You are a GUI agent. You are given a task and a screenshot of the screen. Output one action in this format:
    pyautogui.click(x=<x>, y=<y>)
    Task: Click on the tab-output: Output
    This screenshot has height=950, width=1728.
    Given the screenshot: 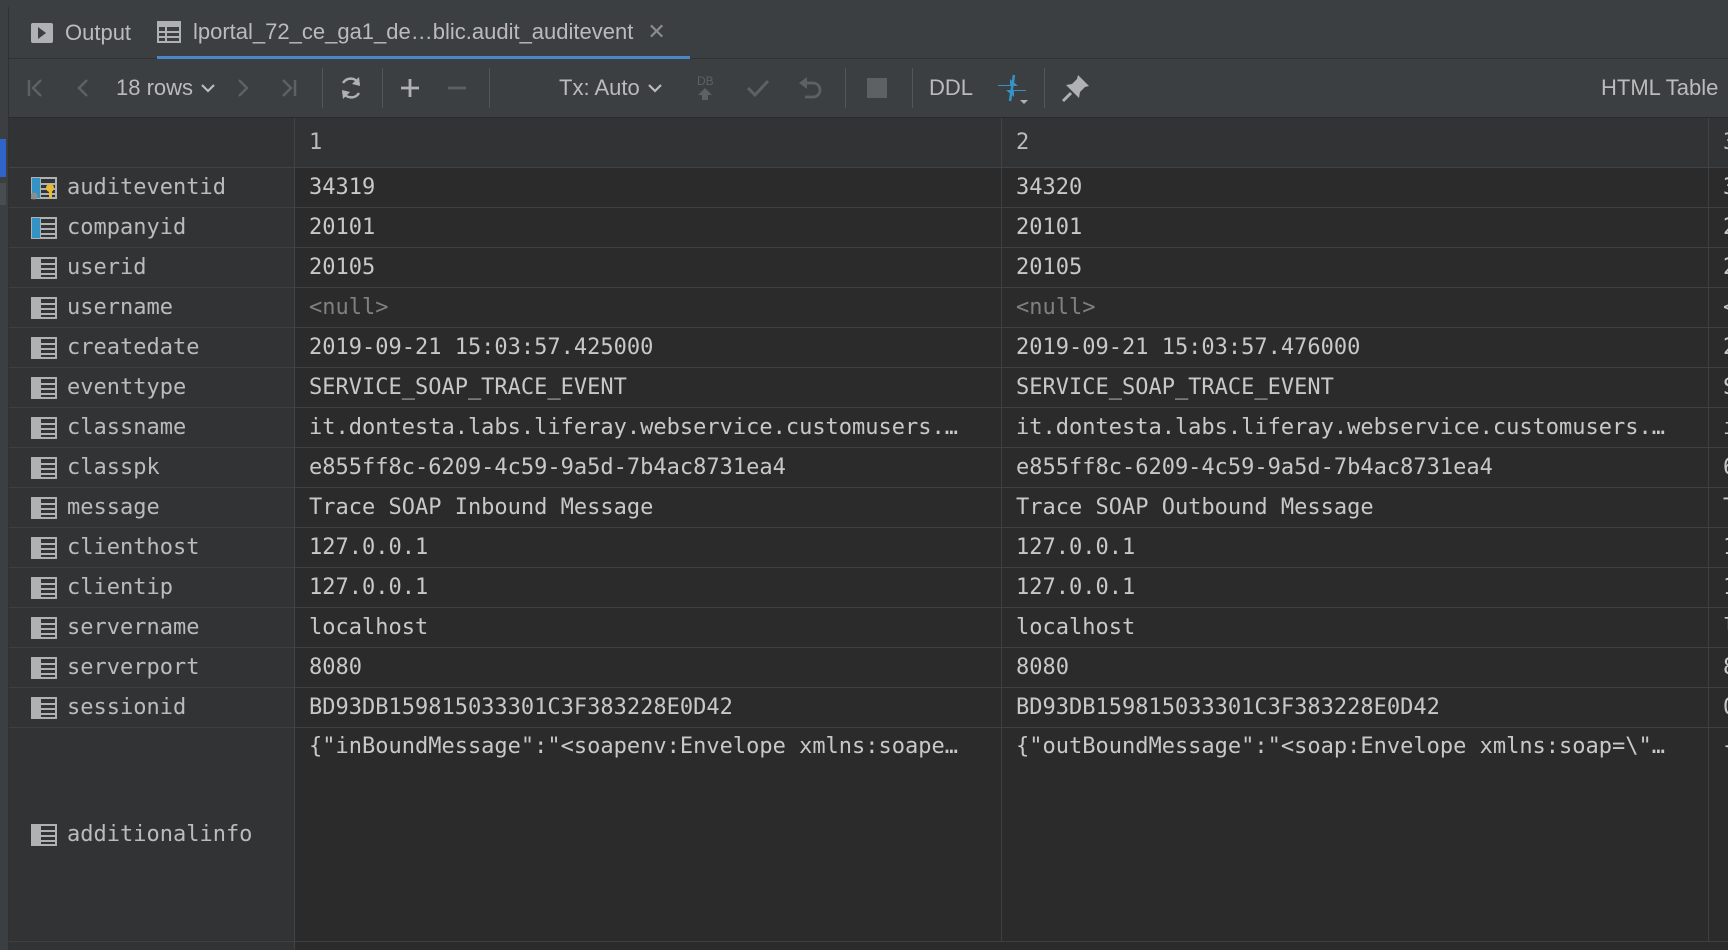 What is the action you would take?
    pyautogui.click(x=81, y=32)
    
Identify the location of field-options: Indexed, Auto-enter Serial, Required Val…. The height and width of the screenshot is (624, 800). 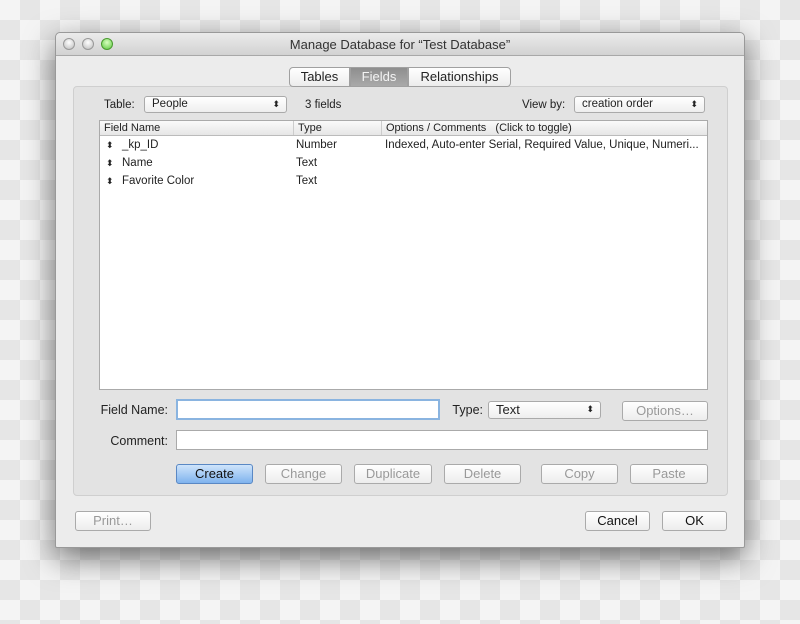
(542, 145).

□ □ □ □ □

**What is required:** Transcribe the rows word for word from the line containing "Identify the location" through the end of the rows, leaving out the pictures.

**Reply to the task:**
Identify the location of field-options: Indexed, Auto-enter Serial, Required Val…. The height and width of the screenshot is (624, 800). 
(542, 145).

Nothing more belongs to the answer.